### Kutipan Teks
····················

Diskriminasi dan Kekerasan terhadap Kulit Hitam AS Terus Berlanjut
Pembunuhan brutal George Floyd, seorang warga kulit hitam Amerika, oleh polisi kulit putih bernama Derek Chauvin di kota Minneapolis, Minnesota, memasuki tahun ketiga, sementara isu rasisme dan kebrutalan polisi di Amerika terhadap warga kulit hitam masih menjadi salah satu masalah terpenting di negeri ini.
Diskriminasi rasial dan kekerasan terhadap orang kulit hitam setua sejarah Amerika dan selalu dianggap sebagai salah satu ciri yang dibenci masyarakat Amerika.
Salah satu aspek penting dari krisis rasial ini, yang menjadi sangat diperhatikan dalam beberapa tahun terakhir, adalah kekerasan tak terbatas dari polisi Amerika terhadap orang kulit hitam, yang menciptakan pemandangan tragis.
Menurut statistik, orang kulit hitam tiga kali lebih mungkin dibunuh oleh polisi di Amerika daripada orang kulit putih.
Sebenarnya, bagian yang patut mendapat perhatian serius dari kekerasan rasis kulit putih di masyarakat Amerika adalah kekerasan terhadap ras dan agama minoritas, termasuk orang kulit hitam, dan ras kulit putih memiliki peran yang signifikan dalam melakukan kekerasan terhadap mereka.
Pada Senin, 25 Mei 2020, George Floyd menghadapi perilaku kekerasan seorang polisi yang memborgolnya dan membuatnya tertelungkup di tanah.

····················

### Informasi yang Diberikan
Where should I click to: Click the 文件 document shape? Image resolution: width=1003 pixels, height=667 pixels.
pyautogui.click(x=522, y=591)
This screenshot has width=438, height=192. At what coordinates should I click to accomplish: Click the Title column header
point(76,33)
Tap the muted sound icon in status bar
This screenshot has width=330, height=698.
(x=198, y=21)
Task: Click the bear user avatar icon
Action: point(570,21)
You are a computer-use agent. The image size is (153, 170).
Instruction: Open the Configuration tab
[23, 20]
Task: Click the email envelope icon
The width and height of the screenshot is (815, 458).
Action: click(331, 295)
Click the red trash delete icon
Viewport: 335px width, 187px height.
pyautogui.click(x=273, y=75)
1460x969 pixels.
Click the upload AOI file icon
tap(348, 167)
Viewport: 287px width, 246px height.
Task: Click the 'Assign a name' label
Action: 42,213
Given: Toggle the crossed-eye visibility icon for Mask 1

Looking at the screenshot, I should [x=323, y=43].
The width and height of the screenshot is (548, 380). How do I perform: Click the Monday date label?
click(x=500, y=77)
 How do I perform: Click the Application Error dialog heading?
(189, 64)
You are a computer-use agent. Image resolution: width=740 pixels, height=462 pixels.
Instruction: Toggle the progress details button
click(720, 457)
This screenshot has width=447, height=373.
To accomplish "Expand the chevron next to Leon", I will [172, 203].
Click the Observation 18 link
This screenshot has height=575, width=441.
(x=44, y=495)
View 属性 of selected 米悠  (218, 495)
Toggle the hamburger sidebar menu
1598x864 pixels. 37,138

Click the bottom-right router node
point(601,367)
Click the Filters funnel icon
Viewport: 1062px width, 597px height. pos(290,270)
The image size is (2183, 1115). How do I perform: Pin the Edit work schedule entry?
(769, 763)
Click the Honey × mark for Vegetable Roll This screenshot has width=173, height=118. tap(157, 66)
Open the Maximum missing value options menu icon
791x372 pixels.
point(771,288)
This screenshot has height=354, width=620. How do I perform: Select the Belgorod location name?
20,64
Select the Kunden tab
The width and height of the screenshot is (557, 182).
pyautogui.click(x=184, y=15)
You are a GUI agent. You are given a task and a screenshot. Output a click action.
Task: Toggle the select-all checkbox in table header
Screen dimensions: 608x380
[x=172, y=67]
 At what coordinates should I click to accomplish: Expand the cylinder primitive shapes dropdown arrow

····················

Ketik ulang bagian kutipan teks dari "Diskriminasi rasial dan" sampai dengan "dibenci masyarakat Amerika." tanpa mengubah satu kata pun. Baris-baris di atas tidak ada hubungannya dengan kutipan teks.

### Jawaban Latihan
Diskriminasi rasial dan kekerasan terhadap orang kulit hitam setua sejarah Amerika dan selalu dianggap sebagai salah satu ciri yang dibenci masyarakat Amerika.